PISA 2018 Results (Volume V)
Chapter 8. Assessments, evaluations and how they are used
Abstract
Evaluation and assessment, as discussed in this chapter, refers to the policies and practices through which education systems assess student learning, and evaluate teacher practices and school outcomes. It also conveys how education systems and schools use the results from assessment and evaluation to improve classroom processes and student learning.
The OECD Review on Evaluation and Assessment Frameworks for Improving School Outcomes identifies the hallmarks of strong evaluation and assessment systems (OECD, 2013[1]). These include setting clear and ambitious goals or standards for what is expected of students, schools and the system overall, and collecting reliable data to measure the extent to which goals are being met. In addition, in strong evaluation and assessment systems, students, teachers, schools and policy makers receive the feedback they need to reflect critically on their own progress, and remain engaged and motivated to succeed.
In this chapter, four evaluation and assessment topics are covered (Figure V.8.1): student assessment, data-collection practices, school accountability and improvement actions at school.
What the data tell us
On average across OECD countries, the prevalence of using student assessments for various purposes declined between 2012 and 2018. For example, in 2012, 55% of students were enrolled in a school that compares its performance with that of other schools, while in 2018, 46% of students attended such a school. Similarly, in 2012, 53% of students attended a school that uses student assessments to make judgements about teachers’ effectiveness, while in 2018, 44% of students attended such a school.
Some 38% of students were enrolled in schools that post achievement data publicly, on average across OECD countries. These students scored five points higher in reading, on average across OECD countries, than students in schools that do not post data publicly, even after accounting for students’ and schools’ socio-economic profile. At the system level, however, the incidence of posting achievement data publicly was not correlated with mean performance in PISA, nor with equity in performance.
On average across OECD countries, students in schools whose principal reported that their school seeks written feedback from students scored better in reading than students in schools that do not seek written feedback, even after accounting for students’ and schools’ socio-economic profile. In addition, equity in student performance tended to be greater amongst countries and economies that have a higher percentage of students in schools that seek written feedback from students.
High-performing countries and economies tended to have more teacher mentoring on the school’s initiative. In those systems, more schools implemented a standardised policy for reading-related subjects taught at school (including a school curriculum with shared instructional materials, and staff development and training) based on district or national policies.

Task requirements
1: Reproduce the passage on PISA evaluation and assessment verbatim, from "On average across OECD countries, students" to "or national policies.".
2: Extend the passage on PISA evaluation and assessment past its final sentence, in the same style.

Given records
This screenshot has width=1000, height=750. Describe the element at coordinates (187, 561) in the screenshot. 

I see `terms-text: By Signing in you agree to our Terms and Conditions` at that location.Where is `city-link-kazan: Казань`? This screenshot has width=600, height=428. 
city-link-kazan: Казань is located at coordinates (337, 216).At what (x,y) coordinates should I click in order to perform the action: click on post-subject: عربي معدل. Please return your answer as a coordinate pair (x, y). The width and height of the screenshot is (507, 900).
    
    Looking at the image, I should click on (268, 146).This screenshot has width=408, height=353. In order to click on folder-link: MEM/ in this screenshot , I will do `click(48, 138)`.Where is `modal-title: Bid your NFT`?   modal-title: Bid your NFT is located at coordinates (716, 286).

==

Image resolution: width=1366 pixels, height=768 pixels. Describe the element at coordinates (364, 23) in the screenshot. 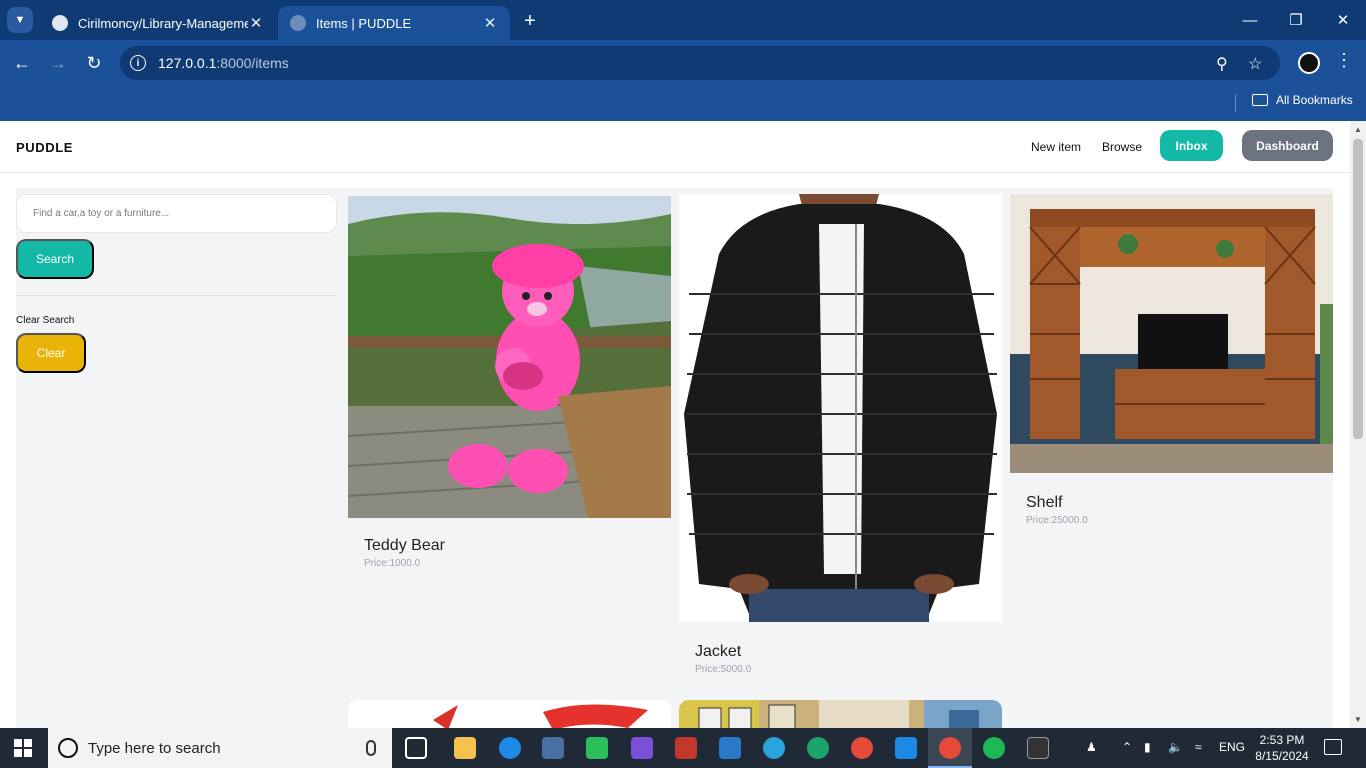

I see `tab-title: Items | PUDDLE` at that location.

---

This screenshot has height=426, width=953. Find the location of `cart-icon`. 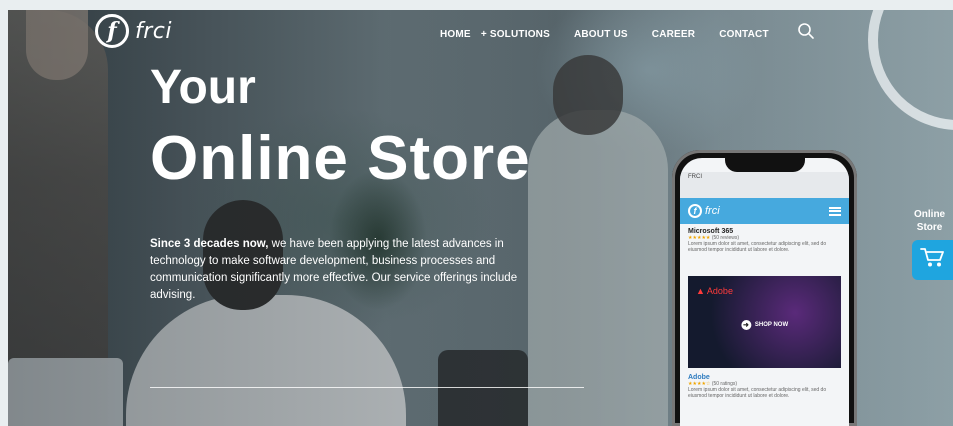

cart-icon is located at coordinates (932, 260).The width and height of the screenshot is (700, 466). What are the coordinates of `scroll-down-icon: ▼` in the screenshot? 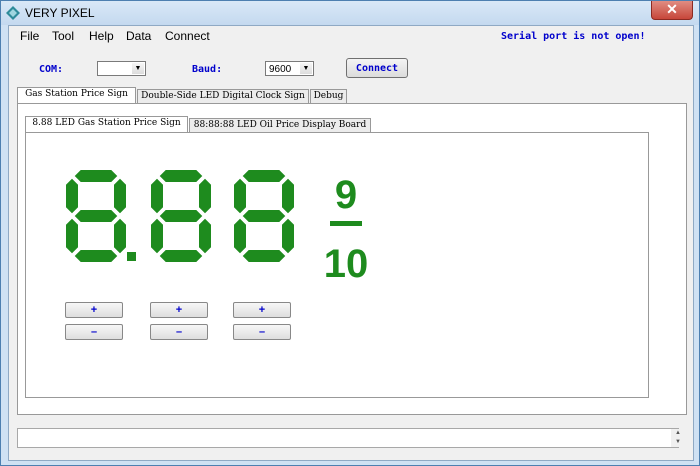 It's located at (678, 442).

Exercise answers
1:
On average across OECD countries, students in schools whose principal reported that their school seeks written feedback from students scored better in reading than students in schools that do not seek written feedback, even after accounting for students’ and schools’ socio-economic profile. In addition, equity in student performance tended to be greater amongst countries and economies that have a higher percentage of students in schools that seek written feedback from students.
High-performing countries and economies tended to have more teacher mentoring on the school’s initiative. In those systems, more schools implemented a standardised policy for reading-related subjects taught at school (including a school curriculum with shared instructional materials, and staff development and training) based on district or national policies.

2:
Countries and economies tended to have better equity in education when they: use student assessments to inform parents about their child’s progress; use student assessments to identify aspects of instruction or the curriculum that could be improved; use written specifications for student performance on the school’s initiative; seek feedback from students; and have regular consultations on school improvement at least every six months, based on district or national policies.
Student assessment
Student assessment refers to judgements on individual students’ progress and achievement. It covers school-based assessments designed by teachers or other staff at school, as well as large-scale external assessment and examinations (OECD, 2013[1]). Student assessments can have different purposes (Rosenkvist, 2010[2]; Lesaux, 2006[3]; Looney, 2011[4]). For example, formative assessments, or assessments for learning, do not have consequences for students, but instead aim to provide feedback to help students progress on their learning path (Shepard, 2000[5]; Hattie and Timperley, 2007[6]). Summative assessments, or assessments of learning, summarise and certify achieved learning and are sometimes used to make high-stakes decisions for students or teachers, such as promoting or retaining students, or grouping students by their achievement level.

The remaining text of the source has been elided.